#### Data entries
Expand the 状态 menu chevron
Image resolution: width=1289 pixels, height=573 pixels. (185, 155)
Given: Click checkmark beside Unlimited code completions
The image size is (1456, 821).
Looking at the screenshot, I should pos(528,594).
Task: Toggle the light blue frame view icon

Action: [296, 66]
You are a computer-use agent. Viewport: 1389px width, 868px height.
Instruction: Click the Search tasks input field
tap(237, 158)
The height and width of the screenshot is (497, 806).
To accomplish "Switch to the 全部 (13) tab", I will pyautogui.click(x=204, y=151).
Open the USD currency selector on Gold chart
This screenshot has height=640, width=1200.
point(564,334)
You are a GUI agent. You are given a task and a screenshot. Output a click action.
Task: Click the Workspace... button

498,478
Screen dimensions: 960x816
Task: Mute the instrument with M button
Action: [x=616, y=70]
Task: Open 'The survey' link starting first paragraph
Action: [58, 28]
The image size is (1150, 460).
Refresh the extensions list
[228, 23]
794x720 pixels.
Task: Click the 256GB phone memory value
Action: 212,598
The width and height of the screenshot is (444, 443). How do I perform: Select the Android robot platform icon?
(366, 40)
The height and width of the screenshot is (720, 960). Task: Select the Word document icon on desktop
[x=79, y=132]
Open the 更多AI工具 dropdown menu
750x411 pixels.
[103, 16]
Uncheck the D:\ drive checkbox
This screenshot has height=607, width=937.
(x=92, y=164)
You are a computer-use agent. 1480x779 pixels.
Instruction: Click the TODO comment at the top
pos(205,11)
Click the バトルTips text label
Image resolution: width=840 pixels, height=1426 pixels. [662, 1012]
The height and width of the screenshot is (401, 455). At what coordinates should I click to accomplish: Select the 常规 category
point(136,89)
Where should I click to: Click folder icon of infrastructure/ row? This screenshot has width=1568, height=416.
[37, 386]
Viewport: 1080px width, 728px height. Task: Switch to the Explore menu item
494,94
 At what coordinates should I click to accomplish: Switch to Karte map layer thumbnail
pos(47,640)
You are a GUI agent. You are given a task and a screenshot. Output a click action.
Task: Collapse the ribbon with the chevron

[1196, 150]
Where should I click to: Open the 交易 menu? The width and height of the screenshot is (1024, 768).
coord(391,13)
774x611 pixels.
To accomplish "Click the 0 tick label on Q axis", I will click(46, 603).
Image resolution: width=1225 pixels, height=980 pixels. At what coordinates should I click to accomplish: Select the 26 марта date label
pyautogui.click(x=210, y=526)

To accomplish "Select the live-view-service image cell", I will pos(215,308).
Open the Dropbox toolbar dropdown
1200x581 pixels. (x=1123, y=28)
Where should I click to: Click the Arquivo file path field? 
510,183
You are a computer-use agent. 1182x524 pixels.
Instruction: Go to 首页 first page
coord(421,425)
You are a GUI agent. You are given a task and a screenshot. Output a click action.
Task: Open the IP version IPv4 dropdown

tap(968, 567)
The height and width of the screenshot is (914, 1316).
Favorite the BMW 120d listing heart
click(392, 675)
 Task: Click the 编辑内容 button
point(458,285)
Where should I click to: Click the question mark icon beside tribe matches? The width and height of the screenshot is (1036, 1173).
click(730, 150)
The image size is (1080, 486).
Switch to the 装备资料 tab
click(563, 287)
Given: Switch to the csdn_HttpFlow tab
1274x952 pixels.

#### What to work on
Switch "Dropbox" to "OneDrive" and reproduce the lines beginning with the one that contains "Image resolution: width=1225" and continuing through the one that contains "coord(421,425)", with everything else unchanged.

#### Finished answer
Image resolution: width=1225 pixels, height=980 pixels. At what coordinates should I click to accomplish: Select the 26 марта date label
pyautogui.click(x=210, y=526)

To accomplish "Select the live-view-service image cell", I will pos(215,308).
Open the OneDrive toolbar dropdown
1200x581 pixels. (x=1123, y=28)
Where should I click to: Click the Arquivo file path field? 
510,183
You are a computer-use agent. 1182x524 pixels.
Instruction: Go to 首页 first page
coord(421,425)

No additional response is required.